To understand more about ground-level issues, he spoke to many NGOs, activists and water conservationists in Bengaluru. He understood that for a growing population, the water we demanded was more than what was being supplied. So, the only solution to save water would be by reducing consumption.
Rishabh says, “At the household-level, the best way to reduce water consumption is by fitting aerators in water taps. Usually, the taps in our kitchens and bathrooms release 6 litres of water per minute, and aerators can cut them down to 3 or 4 litres.”
Implementing the solution
In July 2019, to test whether the aerators would work, Rishabh installed one in his grandmother’s home in Bengaluru. He could not do it at his own home, as the water bill was charged for the entire building with 17 homes, and split equally.
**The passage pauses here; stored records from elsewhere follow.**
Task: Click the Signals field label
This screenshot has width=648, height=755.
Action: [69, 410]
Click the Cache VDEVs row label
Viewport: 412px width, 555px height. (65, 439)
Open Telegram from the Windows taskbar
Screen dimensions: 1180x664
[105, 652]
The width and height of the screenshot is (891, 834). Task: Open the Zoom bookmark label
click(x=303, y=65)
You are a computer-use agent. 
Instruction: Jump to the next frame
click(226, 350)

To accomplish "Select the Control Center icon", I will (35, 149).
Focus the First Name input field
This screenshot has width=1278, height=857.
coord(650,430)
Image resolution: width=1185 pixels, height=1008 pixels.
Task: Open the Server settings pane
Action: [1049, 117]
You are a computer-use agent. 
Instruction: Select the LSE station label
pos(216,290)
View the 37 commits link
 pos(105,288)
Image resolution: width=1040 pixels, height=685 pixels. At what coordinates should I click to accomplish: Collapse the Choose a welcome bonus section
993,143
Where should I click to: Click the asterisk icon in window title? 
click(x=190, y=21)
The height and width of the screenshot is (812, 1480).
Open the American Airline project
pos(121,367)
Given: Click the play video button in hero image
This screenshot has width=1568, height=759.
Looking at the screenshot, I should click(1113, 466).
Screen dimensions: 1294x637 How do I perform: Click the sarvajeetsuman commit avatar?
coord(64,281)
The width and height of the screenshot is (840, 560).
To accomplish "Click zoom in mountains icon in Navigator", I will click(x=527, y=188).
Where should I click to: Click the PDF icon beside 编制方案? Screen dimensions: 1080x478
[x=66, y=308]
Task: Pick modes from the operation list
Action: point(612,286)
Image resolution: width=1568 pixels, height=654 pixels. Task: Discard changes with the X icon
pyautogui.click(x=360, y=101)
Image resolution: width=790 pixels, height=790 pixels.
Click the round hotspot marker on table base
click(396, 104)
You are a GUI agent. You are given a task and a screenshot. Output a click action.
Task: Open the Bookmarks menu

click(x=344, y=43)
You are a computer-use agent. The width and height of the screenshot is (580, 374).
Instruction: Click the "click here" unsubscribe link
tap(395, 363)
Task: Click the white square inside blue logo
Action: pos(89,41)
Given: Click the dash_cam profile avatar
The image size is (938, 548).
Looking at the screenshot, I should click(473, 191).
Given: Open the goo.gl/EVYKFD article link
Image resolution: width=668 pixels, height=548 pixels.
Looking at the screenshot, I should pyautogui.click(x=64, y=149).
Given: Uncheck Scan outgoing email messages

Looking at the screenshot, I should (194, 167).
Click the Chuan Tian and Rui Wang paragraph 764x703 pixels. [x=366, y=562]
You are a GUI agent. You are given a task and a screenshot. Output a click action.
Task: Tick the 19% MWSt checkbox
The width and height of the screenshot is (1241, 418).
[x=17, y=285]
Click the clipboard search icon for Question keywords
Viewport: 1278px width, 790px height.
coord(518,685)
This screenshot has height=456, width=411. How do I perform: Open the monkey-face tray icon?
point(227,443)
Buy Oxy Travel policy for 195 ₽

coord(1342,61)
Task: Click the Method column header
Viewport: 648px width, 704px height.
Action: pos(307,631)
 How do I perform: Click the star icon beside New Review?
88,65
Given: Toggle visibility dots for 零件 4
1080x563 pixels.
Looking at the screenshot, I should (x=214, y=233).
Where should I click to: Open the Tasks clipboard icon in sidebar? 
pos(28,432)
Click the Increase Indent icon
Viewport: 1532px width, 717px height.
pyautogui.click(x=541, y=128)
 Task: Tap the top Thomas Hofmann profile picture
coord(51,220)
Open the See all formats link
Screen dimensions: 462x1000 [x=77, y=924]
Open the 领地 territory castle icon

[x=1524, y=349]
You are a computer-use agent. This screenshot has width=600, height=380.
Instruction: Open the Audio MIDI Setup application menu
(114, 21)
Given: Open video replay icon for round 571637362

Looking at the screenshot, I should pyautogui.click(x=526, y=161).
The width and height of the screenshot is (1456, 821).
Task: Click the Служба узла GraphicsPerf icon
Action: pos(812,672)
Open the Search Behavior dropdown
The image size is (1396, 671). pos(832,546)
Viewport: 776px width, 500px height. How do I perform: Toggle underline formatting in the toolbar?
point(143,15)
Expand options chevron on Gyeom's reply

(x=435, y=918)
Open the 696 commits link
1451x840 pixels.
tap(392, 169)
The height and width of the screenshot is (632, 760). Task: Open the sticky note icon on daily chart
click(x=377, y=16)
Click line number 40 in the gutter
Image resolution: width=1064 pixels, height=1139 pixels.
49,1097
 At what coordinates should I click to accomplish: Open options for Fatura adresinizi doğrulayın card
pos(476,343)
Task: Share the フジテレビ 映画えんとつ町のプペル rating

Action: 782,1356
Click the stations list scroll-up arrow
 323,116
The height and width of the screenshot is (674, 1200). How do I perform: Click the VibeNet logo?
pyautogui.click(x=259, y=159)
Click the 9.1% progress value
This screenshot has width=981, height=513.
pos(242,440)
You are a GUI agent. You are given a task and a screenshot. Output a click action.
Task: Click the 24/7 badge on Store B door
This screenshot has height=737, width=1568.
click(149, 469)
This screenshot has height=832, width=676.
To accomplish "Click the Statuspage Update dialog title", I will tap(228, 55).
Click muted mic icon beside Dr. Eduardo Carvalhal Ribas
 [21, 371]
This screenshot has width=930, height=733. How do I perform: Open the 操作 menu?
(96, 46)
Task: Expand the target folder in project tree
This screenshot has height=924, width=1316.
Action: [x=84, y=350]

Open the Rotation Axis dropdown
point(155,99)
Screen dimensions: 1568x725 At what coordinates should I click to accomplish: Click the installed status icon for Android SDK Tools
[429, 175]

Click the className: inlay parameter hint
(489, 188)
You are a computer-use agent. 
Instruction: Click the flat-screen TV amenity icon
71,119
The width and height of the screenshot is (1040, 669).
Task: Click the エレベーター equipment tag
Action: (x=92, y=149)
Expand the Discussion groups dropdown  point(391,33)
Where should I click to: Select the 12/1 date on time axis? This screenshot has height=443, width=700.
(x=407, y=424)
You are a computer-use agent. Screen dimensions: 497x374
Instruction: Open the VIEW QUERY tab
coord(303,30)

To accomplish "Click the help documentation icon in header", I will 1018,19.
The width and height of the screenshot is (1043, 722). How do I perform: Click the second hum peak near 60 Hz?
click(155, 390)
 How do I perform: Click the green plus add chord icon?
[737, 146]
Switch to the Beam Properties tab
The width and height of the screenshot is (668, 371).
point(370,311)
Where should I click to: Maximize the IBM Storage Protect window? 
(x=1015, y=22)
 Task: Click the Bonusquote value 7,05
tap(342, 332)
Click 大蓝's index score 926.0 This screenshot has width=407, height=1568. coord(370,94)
“Within a month of fitting just one aerator, we noticed a 30% drop in my grandmother’s water bill. Earlier the bill was around Rs 340, but the rate dropped to around Rs 250,” says Rishabh.
Apart from this, to test the efficiency of the aerator, he conducted tests at home.
“I filled a standard-sized bucket up to its brim using a tap without an aerator, and then filled the same bucket from a tap with an aerator. I noted how much of the bucket was filled within one minute, and there was not much of a difference,” Rishabh says.
Once he was convinced that aerators could work as a solution, in August 2019, he approached the Residents’ Association of his society, explained the solution, and showed them proof of his grandmother’s water bill. He was given the opportunity to speak to all residents of the society, who unanimously agreed to implement the solution.
Two aerators were fit in each apartment. One at the kitchen sink and the other in the wash-basin in the bathroom. Each household paid for the aerators, which cost approximately Rs 300 each.
“Within one year, the apartment community was able to cut down on their water consumption and save 20 lakh litres of water,” says Rishabh.
In August 2019, Rishabh approached two Marriott hotels in Cochin, Kerala and presented his idea to the General Manager of the hotel.
“Being environmentally-conscious, the manager readily agreed and installed one aerator in every bathroom in both the hotels. Within one year, both were able to save 50 lakh litres of water,” Rishabh says.
In November 2019, he approached Indira Jayakrishnan, the principal of his school, National Academy For Learning. She was also impressed by the idea. She says that in 2017, she had introduced a “Green NAFL” initiative to encourage students to save electricity, paper, and grow indoor plants in their classrooms and common areas. Rishabh’s idea only further helped the school’s initiative.
She says, “When Rishabh approached me with the proposal and explained how aerators would benefit the school, I was impressed and immediately agreed. He helped us procure the aerators and the plumber fit one in every second sink. We could not measure the impact it generated within a year since the school closed down due to the COVID-19 lockdown. Regardless, it was definitely a step towards cutting down water usage as the device would streamline the water expelled from the tap.”
In 2021, Rishabh hopes to take his initiative to more schools and hotels, as well as cinema theatres and malls across the city. His aim is to help the city save 1 crore litres of water.